Russian writer (1961–2021)

German Alexandrovich Getsevich (Герман Александрович Гецевич; October 28, 1961, Moscow — September 1, 2021, ib.) was a Russian poet, prose writer, translator.

== Biography ==
Getsevich was born on October 28, 1961, in Moscow in a family of employees. His mother was Rimma Vasilievna Getsevich, a chemical engineer (1938-2008), and father Alexander Iosifovich Kogan (1921–2019), a military dermatologist, candidate of medical sciences, and participant of the Great Patriotic War. His stepfather was Boris Grigorievich Milovanov (1925-2010), a master pastry chef and head of the shop. German spent his childhood and youth in Sokolniki District. From 1981 to 1982 he served in the Soviet Army, in the Transcaucasian Military District. Received a medical degree, from 1981 to 2009 he worked for emergency medical services. He tried to enter the Maxim Gorky Literature Institute, but was not accepted. For the first time, Getsevich's poems were published in 1992.

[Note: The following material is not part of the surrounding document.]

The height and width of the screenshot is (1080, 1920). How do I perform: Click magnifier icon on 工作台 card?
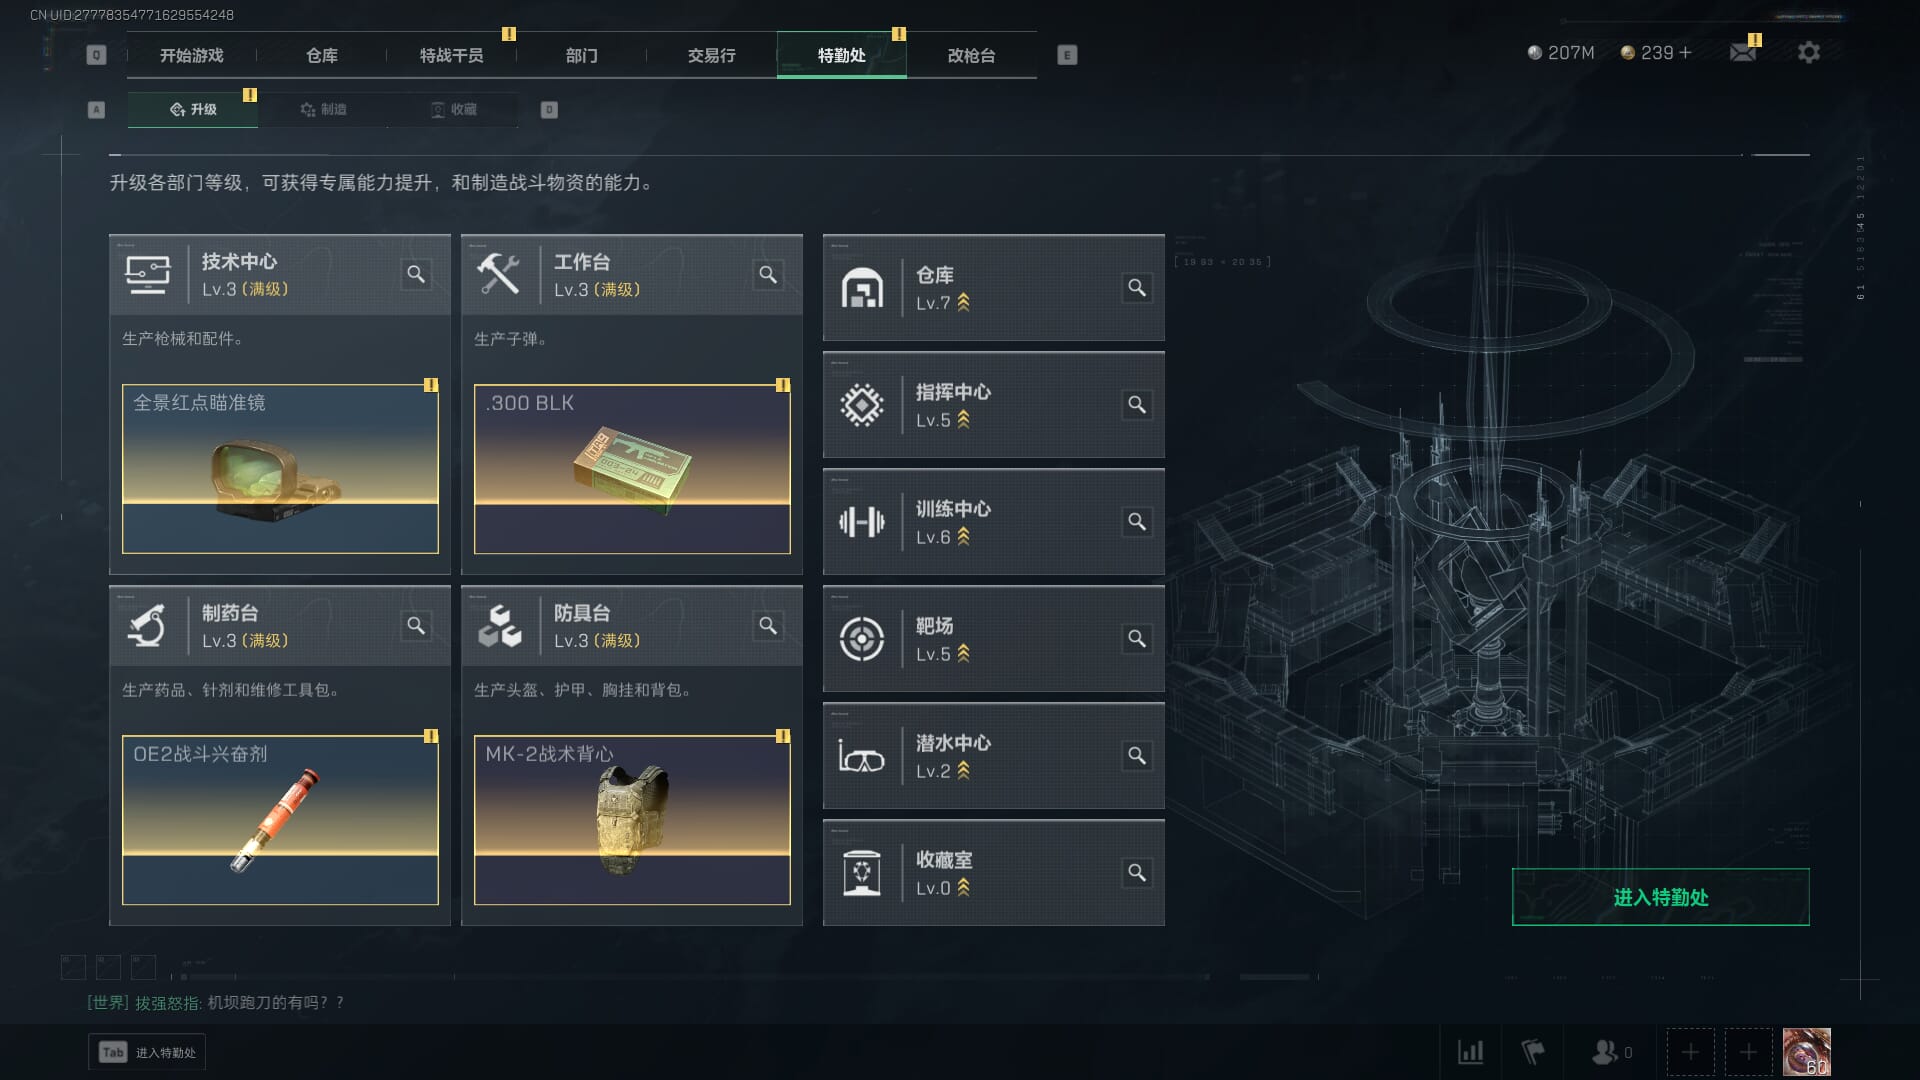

According to Getsevich, the first poet he knew and fell in love with was Sergei Yesenin. For the first time, Getsevich's poems were published in 1992.

Andrei Voznesensky gave a capacious definition to the work of German Getsevich: He has sunk into the word. He scalps the word, tries to figure out the code of the language, and therefore of life. Even in the traditional poem about the fly, the humming of the spirit is encoded.